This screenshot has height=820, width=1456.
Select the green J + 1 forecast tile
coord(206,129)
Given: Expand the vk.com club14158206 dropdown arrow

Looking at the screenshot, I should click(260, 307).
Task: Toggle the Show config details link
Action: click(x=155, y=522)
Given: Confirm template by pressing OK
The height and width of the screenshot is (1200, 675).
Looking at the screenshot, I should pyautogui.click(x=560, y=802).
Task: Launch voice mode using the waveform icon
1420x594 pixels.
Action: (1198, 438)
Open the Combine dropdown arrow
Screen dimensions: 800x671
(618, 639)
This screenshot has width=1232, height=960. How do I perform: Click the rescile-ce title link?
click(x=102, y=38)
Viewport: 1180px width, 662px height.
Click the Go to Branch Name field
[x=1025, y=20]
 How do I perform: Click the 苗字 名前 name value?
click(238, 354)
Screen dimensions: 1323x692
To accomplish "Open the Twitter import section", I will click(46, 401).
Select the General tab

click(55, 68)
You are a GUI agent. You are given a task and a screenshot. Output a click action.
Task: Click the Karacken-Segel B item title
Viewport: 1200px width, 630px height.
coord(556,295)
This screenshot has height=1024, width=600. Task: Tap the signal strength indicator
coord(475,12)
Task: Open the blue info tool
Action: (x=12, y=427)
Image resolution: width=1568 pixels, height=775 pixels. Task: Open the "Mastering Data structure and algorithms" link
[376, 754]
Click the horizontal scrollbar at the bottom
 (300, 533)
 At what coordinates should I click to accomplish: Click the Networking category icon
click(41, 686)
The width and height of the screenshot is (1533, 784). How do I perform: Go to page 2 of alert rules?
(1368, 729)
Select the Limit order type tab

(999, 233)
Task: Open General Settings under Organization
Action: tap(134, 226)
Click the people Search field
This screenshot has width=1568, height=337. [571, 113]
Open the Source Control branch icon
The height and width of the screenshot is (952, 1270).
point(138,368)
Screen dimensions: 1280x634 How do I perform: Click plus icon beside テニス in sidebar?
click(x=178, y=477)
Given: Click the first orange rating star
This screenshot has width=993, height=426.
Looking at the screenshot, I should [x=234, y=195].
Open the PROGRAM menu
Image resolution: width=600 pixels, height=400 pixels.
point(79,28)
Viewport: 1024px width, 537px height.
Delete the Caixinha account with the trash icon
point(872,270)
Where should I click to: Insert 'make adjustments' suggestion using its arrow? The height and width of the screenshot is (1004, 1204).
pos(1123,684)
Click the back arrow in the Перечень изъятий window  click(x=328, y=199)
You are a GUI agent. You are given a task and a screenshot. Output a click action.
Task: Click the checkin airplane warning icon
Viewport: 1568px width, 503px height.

···

EXERCISE PROMPT: Identify every line of the records that contains the word "arrow", and copy each of those lines.

FINAL RESULT:
Given: Expand the vk.com club14158206 dropdown arrow
Open the Combine dropdown arrow
Where should I click to: Insert 'make adjustments' suggestion using its arrow? The height and width of the screenshot is (1004, 1204).
Click the back arrow in the Перечень изъятий window  click(x=328, y=199)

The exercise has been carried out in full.